■ Trecho selecionado ■
Como também já exploramos anteriormente, empresas não jogam todas a mesma partida – nem no mesmo segmento. Algumas buscam a liderança. Outros uma posição intermediária. Uns são monopólios outros startups desafiantes. Dependendo de sua posição, recursos e competidores, cada organização define um tabuleiro diferente, com regras e objetivos particulares.

Mas há uma questão mais geral, que atravessa todos esses jogos e jogadores. Pensando de forma bem ampla, no capitalismo como um todo, o que significa vencer para uma empresa?

A resposta, quando despida de todas as camadas conceituais, cai sempre no mesmo lugar: vencer significa gerar mais retorno. Mais lucro para os acionistas, mais crescimento que os rivais, mais valorização de mercado. Essa é a métrica universal que unifica companhias de setores, países e modelos de negócios completamente distintos. Enquanto a definição do “como” varia de acordo com a estratégia escolhida, o “para quê” parece invariável: o objetivo último é transformar vantagem competitiva em lucro.

É justamente nesse ponto que a discussão se abre. Se o lucro é o destino inevitável, é para isso que serve uma empresa? Gerar lucro? A resposta é sim por um lado e não por outro.

Ao longo do tempo, essa visão aparentemente óbvia foi sendo questionada, ampliada e refinada. Economistas, teóricos da gestão e pensadores do capitalismo ofereceram leituras diferentes, ora mais focadas no funcionamento interno das organizações, ora mais voltadas para o mercado e para os clientes. São as chamadas “Teorias da Firma”.

Durante boa parte da história, a empresa foi vista como um mecanismo voltado para dentro — dedicada a produzir com eficiência, reduzir custos e coordenar recursos para maximizar lucros, enquanto o cliente aparecia apenas como variável externa do mercado. Com o tempo, essa lógica passou a ser questionada, e a partir de meados do século XX ganhou força a ideia de que o lucro sustentável só poderia ser alcançado ao colocar o cliente no centro. Vamos percorrer esse caminho para entender melhor as nuances e como desembocamos no que hoje entendemos por customer centricity.

Empresas como máquinas eficientes de produzir

Por muito tempo, a empresa foi compreendida a partir de uma lógica quase mecânica. A tradição da economia neoclássica, formada no final do século XIX e consolidada nas primeiras décadas do século XX, tratava a firma como uma verdadeira caixa preta de produção. O que importava não era a dinâmica interna — como ela se organizava, como tomava decisões, quais eram suas disputas políticas — mas o resultado do processo: transformar insumos em bens e, nesse caminho, maximizar o lucro.

Essa visão tinha a elegância da simplicidade. Para os economistas neoclássicos, bastava observar o lado de fora da firma: preços, custos, oferta e demanda. O funcionamento interno era irrelevante, pois a lógica do mercado, supostamente perfeita, ajustaria tudo. Assim, a empresa aparecia como um ator racional, dedicado apenas a um objetivo: produzir de forma eficiente.

■ Tarefas a realizar ■
1. Transcreva, do texto sobre as teorias da firma, a passagem que começa em "Por muito tempo, a" e termina em "maximizar o lucro.".
2. Responda com base no texto sobre as teorias da firma:
(a) Segundo o texto, o que significa vencer para uma empresa?
(b) A partir de quando ganhou força a ideia de que o lucro sustentável dependia de colocar o cliente no centro?
(c) Como a tradição da economia neoclássica tratava a firma?

■ Informações apresentadas ■
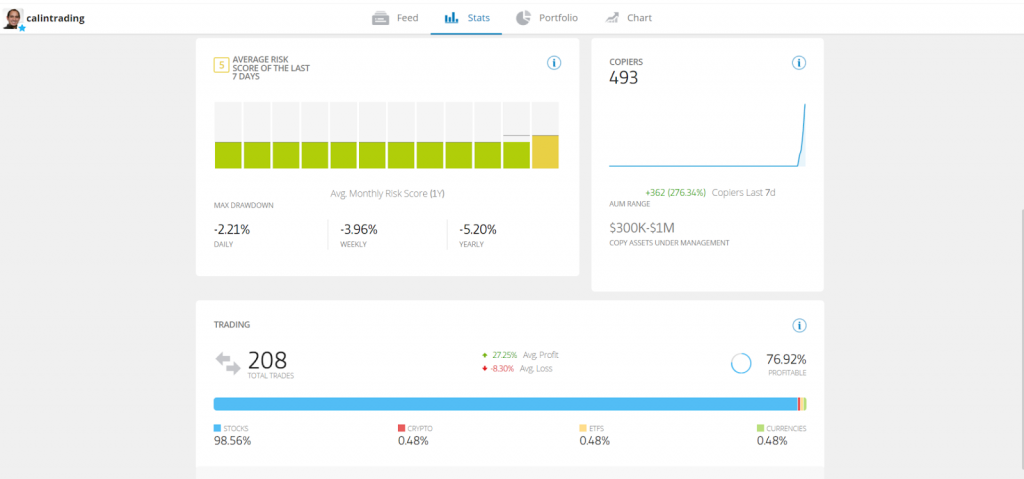
Task: Open info icon in risk score card
Action: click(554, 63)
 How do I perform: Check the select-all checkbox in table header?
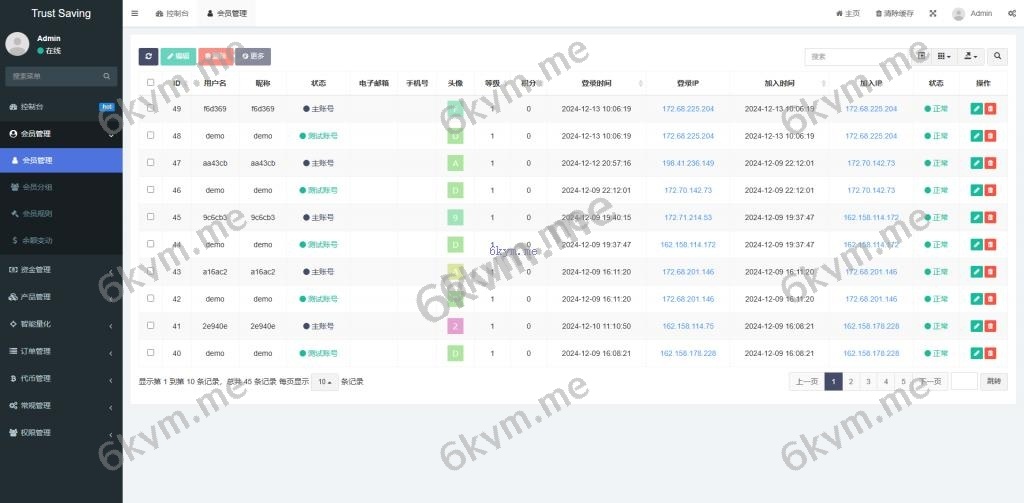[x=151, y=83]
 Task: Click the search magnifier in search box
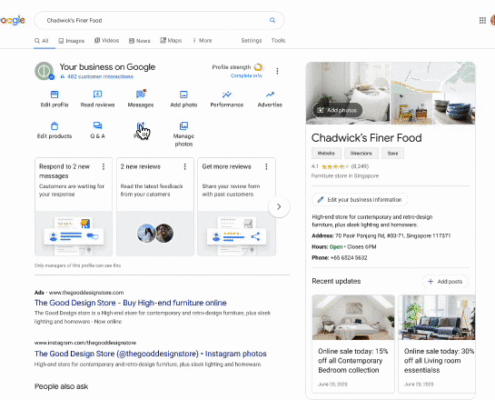tap(272, 20)
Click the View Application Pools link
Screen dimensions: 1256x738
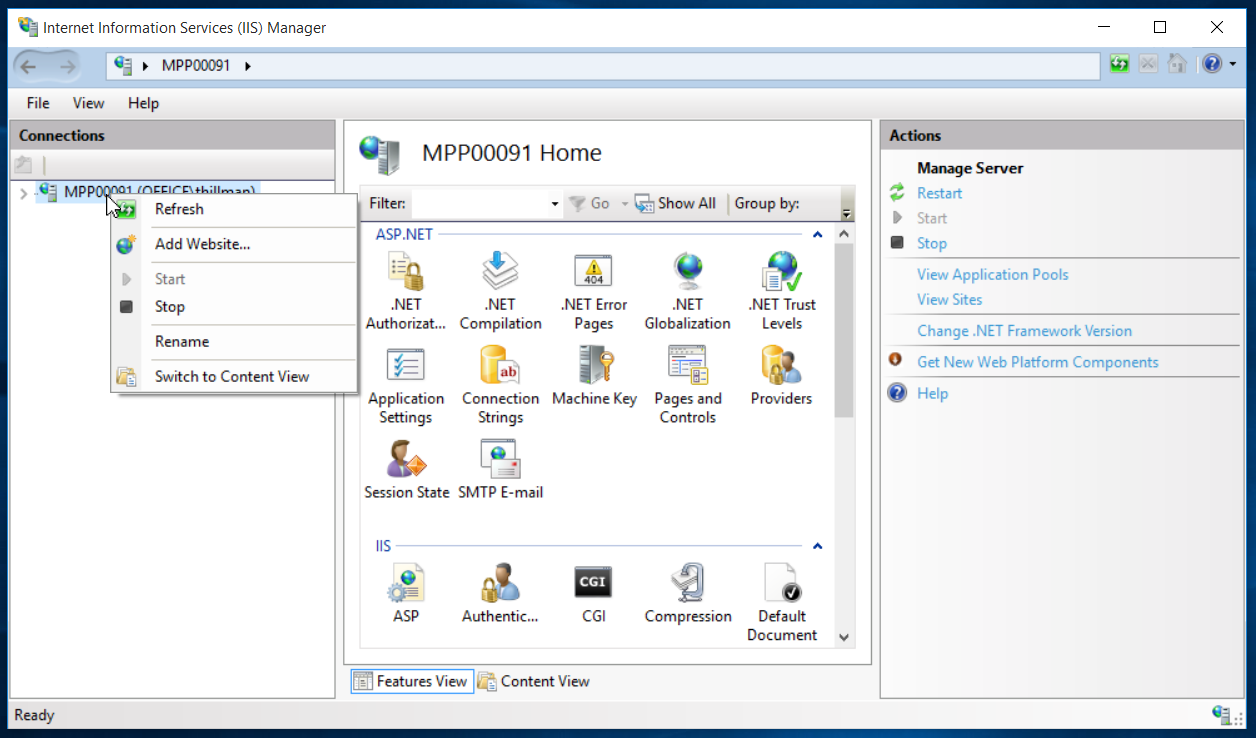tap(992, 275)
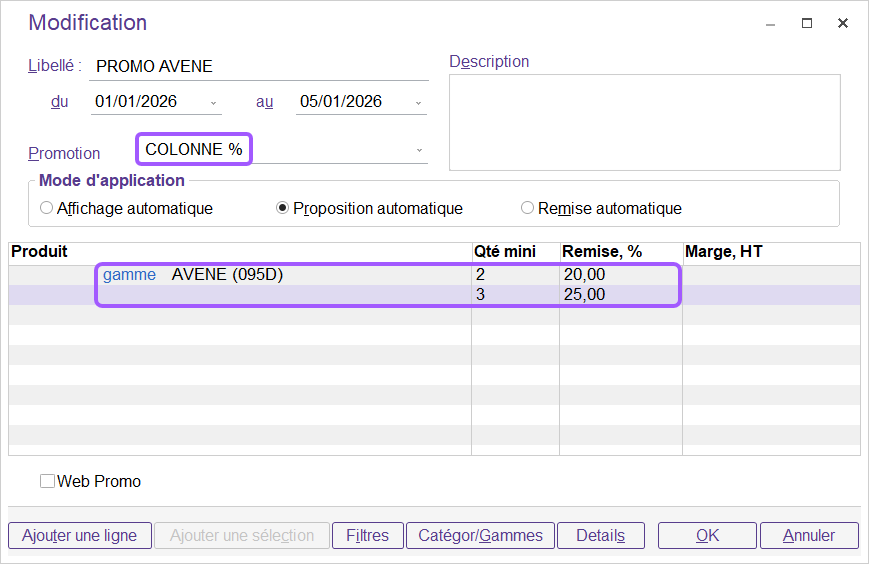
Task: Open Catégor/Gammes selection
Action: [x=480, y=536]
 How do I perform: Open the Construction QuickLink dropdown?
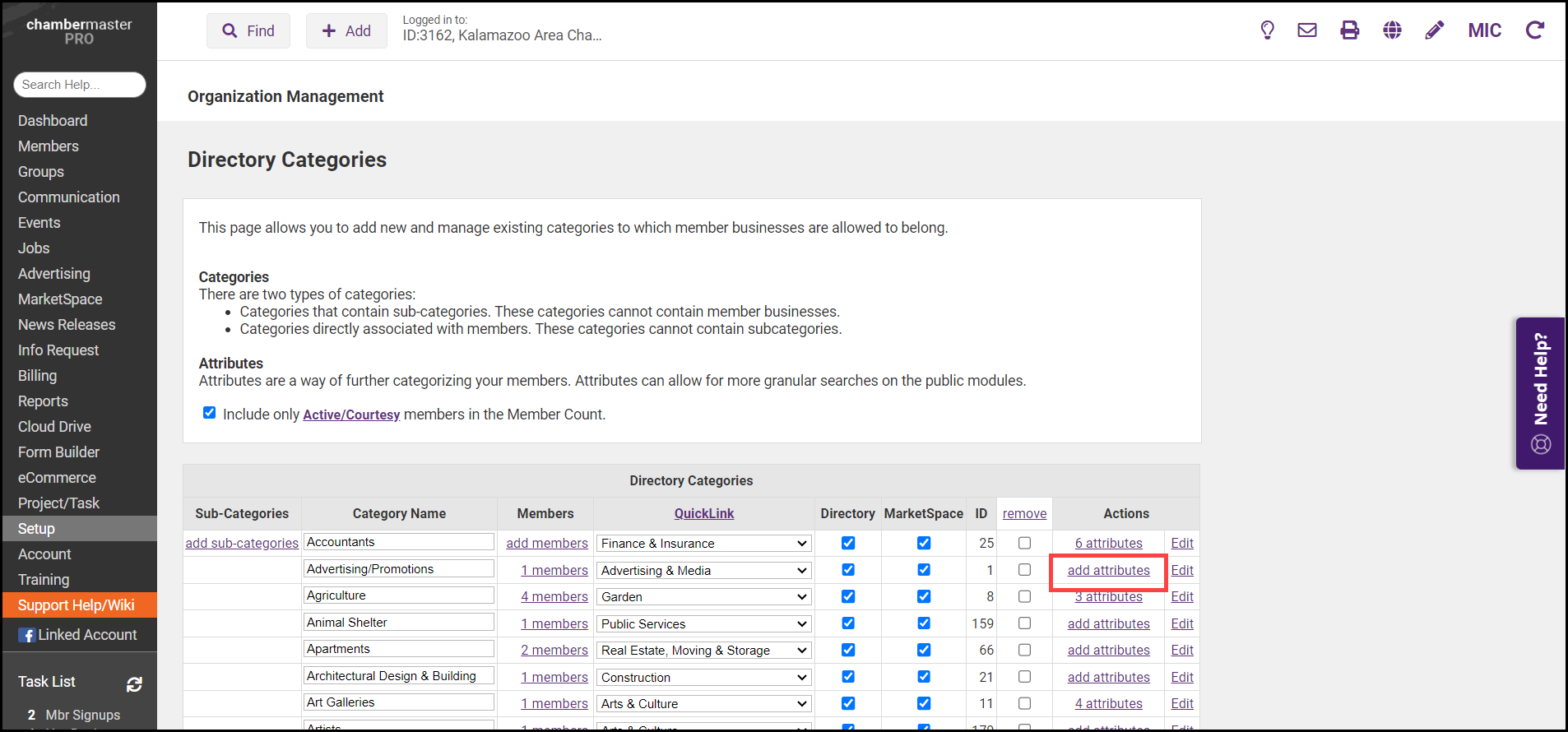pyautogui.click(x=703, y=678)
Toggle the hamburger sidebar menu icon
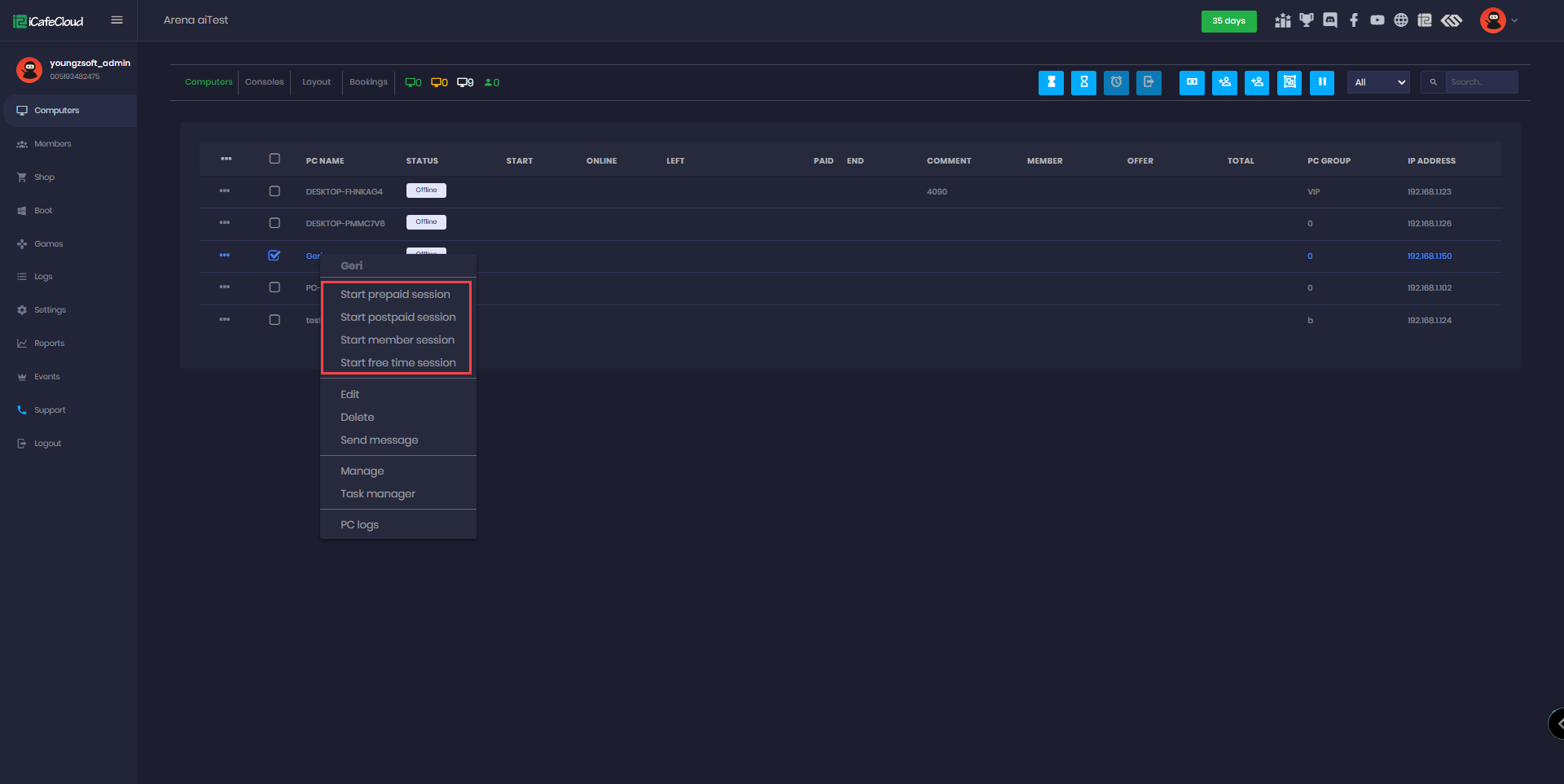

■ Respostas do exercício ■
1.
Por muito tempo, a empresa foi compreendida a partir de uma lógica quase mecânica. A tradição da economia neoclássica, formada no final do século XIX e consolidada nas primeiras décadas do século XX, tratava a firma como uma verdadeira caixa preta de produção. O que importava não era a dinâmica interna — como ela se organizava, como tomava decisões, quais eram suas disputas políticas — mas o resultado do processo: transformar insumos em bens e, nesse caminho, maximizar o lucro.

2.
(a) Vencer significa gerar mais retorno.
(b) A partir de meados do século XX.
(c) Como uma verdadeira caixa preta de produção.